The painting Woman and Window, 1957, continues this very abstract process of composing complex figures. Here the female figure rests in the left foreground, her right elbow and left hand come to rest on the near corner of a high table, which bisects the canvas tangent to the window edge. The balance between emptiness and incident, weight and absence is ingenious, but the real impact of the picture derives from the felt quality of the figure’s reverie and the timeless need of humans to look through windows toward the sea. The remorseless geometry of the composition is dissolved in the subject and the implicit content of mood.

The new landscapes and cityscapes, still life paintings and figure compositions continue the compositional evolution which drew the artist more and more into observation and poetic re-creation of his visual experiences. Draftsmen train themselves to understand what a line implies behind the forms as well as in front. Diebenkorn sees a room or a composition as a man-made structure within which pictorial events can take place. He populates these spaces with people, books, chairs or coffee cups which belong and are conceived of as a part of the whole. He remembers other rooms, other landscapes, from experience and from art. The observed and the remembered are worked together, moved about, scraped, repainted, despaired over and eventually pulled into an order that is recognizably and inevitably the work of but one painter.
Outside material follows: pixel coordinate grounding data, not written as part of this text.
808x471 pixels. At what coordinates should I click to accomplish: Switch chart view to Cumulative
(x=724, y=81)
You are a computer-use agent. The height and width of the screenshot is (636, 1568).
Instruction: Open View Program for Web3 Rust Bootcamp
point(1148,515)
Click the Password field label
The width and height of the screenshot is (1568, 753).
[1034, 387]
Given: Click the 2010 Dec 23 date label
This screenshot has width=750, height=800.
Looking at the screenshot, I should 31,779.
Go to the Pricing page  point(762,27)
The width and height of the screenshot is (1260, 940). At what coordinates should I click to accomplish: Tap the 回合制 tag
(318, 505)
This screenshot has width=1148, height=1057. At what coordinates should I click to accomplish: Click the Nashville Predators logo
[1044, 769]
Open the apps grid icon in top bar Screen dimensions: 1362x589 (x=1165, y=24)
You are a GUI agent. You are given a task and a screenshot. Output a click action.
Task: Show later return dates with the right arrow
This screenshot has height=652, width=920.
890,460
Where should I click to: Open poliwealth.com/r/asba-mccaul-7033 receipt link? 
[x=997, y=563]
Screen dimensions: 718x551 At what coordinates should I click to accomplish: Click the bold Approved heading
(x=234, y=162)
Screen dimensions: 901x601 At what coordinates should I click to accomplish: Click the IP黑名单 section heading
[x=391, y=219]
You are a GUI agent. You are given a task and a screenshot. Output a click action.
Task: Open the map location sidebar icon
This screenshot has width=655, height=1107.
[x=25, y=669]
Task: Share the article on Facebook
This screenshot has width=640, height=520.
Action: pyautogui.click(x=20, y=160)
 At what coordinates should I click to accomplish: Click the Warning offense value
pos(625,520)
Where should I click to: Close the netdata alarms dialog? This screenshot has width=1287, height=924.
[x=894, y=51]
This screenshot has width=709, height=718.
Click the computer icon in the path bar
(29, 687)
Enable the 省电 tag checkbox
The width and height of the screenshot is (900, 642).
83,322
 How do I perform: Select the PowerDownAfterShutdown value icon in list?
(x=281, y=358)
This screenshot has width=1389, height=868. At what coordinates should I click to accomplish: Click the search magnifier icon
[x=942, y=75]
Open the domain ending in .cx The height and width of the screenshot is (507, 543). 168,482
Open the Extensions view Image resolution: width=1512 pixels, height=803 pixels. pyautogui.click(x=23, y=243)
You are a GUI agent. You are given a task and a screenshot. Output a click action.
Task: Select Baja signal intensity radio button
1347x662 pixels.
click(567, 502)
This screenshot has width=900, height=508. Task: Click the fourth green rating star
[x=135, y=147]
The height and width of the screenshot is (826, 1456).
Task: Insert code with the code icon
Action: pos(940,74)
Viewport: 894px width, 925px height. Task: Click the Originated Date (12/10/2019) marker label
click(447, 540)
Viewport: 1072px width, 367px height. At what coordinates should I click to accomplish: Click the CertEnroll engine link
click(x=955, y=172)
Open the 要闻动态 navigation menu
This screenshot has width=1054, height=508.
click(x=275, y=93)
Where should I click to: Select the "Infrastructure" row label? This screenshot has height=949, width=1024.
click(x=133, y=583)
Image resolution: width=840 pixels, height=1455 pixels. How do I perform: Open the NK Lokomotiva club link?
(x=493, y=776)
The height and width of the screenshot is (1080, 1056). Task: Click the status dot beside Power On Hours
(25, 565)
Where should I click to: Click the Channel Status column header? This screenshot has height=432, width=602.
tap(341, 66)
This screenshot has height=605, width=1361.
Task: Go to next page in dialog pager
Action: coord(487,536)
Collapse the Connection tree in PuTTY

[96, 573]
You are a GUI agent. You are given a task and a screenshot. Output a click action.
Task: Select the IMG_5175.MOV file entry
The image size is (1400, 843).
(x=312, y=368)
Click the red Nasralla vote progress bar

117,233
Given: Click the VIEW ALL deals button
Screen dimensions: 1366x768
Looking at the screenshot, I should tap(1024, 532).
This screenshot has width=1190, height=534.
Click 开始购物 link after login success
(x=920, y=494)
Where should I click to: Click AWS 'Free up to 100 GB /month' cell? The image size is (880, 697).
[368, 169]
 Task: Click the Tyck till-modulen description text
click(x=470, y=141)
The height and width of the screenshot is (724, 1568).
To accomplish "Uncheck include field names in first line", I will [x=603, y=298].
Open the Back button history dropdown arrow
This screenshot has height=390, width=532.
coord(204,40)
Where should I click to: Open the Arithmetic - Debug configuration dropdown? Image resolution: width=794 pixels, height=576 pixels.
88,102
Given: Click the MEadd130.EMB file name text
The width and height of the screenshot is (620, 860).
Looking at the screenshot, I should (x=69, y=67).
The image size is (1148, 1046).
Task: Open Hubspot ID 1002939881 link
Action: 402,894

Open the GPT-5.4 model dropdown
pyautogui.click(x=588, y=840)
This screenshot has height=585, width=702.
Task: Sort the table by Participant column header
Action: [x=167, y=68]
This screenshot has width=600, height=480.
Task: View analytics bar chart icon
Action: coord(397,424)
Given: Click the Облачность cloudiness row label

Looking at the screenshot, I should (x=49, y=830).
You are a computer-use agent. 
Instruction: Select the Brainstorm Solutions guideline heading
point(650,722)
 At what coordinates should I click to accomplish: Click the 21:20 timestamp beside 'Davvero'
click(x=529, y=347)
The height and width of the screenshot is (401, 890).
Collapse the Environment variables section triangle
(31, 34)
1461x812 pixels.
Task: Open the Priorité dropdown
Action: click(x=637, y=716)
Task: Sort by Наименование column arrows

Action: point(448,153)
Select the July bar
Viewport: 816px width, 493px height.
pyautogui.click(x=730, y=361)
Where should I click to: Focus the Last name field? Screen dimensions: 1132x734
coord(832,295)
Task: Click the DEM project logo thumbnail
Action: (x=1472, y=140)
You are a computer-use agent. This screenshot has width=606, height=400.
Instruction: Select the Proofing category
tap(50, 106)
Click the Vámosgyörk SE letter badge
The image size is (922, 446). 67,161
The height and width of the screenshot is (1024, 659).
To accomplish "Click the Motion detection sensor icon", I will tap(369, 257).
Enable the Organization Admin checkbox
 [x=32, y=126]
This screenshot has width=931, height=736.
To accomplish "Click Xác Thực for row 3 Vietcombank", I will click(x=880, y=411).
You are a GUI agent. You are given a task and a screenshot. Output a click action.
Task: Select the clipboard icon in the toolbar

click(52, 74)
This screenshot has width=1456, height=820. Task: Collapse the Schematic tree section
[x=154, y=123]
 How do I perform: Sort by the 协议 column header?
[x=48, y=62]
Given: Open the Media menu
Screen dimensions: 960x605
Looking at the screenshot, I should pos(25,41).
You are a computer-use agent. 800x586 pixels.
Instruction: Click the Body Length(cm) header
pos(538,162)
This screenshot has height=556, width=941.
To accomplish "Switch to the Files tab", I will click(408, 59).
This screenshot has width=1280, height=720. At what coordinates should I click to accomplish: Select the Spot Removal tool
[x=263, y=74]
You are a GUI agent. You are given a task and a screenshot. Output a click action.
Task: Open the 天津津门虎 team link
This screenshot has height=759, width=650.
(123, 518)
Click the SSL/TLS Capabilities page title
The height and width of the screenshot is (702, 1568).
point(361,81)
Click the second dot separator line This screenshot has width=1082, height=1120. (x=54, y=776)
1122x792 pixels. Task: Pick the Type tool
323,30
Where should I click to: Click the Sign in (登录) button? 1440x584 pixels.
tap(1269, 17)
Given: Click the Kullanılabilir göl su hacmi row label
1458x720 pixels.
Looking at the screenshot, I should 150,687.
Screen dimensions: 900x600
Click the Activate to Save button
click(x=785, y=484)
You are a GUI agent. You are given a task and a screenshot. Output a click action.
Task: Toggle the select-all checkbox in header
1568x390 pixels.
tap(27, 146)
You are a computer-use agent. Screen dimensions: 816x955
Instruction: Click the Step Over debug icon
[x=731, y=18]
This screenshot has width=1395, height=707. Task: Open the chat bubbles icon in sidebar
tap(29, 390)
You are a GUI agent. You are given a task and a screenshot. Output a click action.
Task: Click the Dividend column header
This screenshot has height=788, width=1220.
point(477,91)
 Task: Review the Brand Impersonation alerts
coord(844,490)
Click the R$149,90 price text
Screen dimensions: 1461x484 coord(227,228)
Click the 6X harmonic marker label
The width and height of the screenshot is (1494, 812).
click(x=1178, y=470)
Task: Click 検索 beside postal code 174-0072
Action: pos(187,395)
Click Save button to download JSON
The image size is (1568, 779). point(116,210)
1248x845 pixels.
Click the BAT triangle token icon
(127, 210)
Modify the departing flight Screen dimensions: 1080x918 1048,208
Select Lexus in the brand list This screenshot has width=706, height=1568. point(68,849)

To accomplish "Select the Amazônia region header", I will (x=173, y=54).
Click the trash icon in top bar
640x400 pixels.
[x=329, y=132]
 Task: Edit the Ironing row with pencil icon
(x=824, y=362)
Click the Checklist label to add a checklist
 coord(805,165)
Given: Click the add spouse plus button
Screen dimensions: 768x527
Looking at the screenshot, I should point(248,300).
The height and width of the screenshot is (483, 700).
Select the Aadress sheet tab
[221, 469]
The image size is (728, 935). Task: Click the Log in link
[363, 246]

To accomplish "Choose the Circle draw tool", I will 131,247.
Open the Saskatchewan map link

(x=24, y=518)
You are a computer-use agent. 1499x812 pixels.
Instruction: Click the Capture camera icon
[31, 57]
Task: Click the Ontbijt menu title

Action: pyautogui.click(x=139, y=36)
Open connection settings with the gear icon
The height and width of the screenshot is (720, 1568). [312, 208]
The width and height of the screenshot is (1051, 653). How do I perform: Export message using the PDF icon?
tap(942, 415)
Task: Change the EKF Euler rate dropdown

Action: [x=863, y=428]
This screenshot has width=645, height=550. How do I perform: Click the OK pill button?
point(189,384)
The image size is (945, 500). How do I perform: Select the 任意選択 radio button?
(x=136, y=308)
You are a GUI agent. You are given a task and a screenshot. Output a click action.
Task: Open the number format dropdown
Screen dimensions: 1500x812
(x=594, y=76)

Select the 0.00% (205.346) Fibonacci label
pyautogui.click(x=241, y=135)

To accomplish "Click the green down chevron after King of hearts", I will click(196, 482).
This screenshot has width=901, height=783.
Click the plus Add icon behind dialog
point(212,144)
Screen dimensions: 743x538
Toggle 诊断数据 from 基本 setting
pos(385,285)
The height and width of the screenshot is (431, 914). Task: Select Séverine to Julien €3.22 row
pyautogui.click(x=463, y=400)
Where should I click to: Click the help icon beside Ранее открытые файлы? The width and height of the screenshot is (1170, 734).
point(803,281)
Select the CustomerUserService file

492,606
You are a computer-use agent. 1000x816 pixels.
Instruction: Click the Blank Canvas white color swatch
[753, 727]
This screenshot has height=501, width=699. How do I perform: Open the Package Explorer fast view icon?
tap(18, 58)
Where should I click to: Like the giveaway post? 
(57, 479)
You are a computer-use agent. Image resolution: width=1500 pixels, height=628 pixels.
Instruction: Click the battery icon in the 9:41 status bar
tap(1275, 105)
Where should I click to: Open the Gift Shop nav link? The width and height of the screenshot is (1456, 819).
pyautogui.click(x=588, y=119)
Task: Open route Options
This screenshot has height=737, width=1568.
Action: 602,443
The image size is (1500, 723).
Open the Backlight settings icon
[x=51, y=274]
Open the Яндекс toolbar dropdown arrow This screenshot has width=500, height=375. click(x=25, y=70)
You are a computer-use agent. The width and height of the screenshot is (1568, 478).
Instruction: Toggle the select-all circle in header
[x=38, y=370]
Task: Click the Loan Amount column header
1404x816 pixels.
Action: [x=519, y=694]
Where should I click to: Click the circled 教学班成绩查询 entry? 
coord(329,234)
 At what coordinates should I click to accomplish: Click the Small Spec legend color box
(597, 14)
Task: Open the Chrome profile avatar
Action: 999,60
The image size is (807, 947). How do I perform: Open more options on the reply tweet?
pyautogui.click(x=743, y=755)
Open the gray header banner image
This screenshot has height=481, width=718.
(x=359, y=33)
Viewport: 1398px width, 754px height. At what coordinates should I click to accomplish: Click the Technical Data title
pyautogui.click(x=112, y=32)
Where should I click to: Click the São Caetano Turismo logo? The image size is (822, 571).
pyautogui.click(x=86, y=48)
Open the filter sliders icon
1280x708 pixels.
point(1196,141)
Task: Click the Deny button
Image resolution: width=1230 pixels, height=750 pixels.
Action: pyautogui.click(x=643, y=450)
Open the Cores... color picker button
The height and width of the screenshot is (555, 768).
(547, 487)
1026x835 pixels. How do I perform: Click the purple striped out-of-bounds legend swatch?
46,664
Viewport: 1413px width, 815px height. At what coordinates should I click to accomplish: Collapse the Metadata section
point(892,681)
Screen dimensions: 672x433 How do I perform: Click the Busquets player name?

In the past five years the artist has become increasingly independent of the self-discoveries of Abstract Expressionism. He finds less need to dramatize his paintings or their subjects. He is more profoundly concerned with the evocation of feelings through an unobtrusive composition, a sometimes obvious subject matter and a growing capacity to invest visual experience with meaning. While the habits of years are not easily lost, there is less of Abstract Expressionist paint handling and more apparent concern for the necessities of the subject than before. As a result Diebenkorn has transcended the various influences which to some extent survived in the early work and has created a new art which has grown entirely out of his own life experience. The synthesis of his Abstract Expressionist concept of the artist, his interest in a fresh figuration, and his responsiveness to the tradition received from Bonnard and Matisse provide his new foundation. The tradition is renewed and the new master joins the old in evident harmony.

Gerald Nordland



1. Pulitzer, Louise and Joseph, Jr. “Modern Painting and Sculpture Collected by Louise and Joseph Pulitzer.” Cambridge, Mass. Fogg Art Museum, 1958. p. 30–1.

2. Ibid. p. 30-1.

Mr. Nordland’s essay is a somewhat condensed version of the catalog essay produced for the Washington Gallery of Modern Art’s Richard Die­benkorn retrospective. The exhibition was seen at the Washington Gallery from November 6 to December 31, 1964. It will travel to the Jewish Museum in New York (January 13 to February 21, 1965) and the Pavilion Gallery, Newport Beach, California (March 14 to April 15, 1965).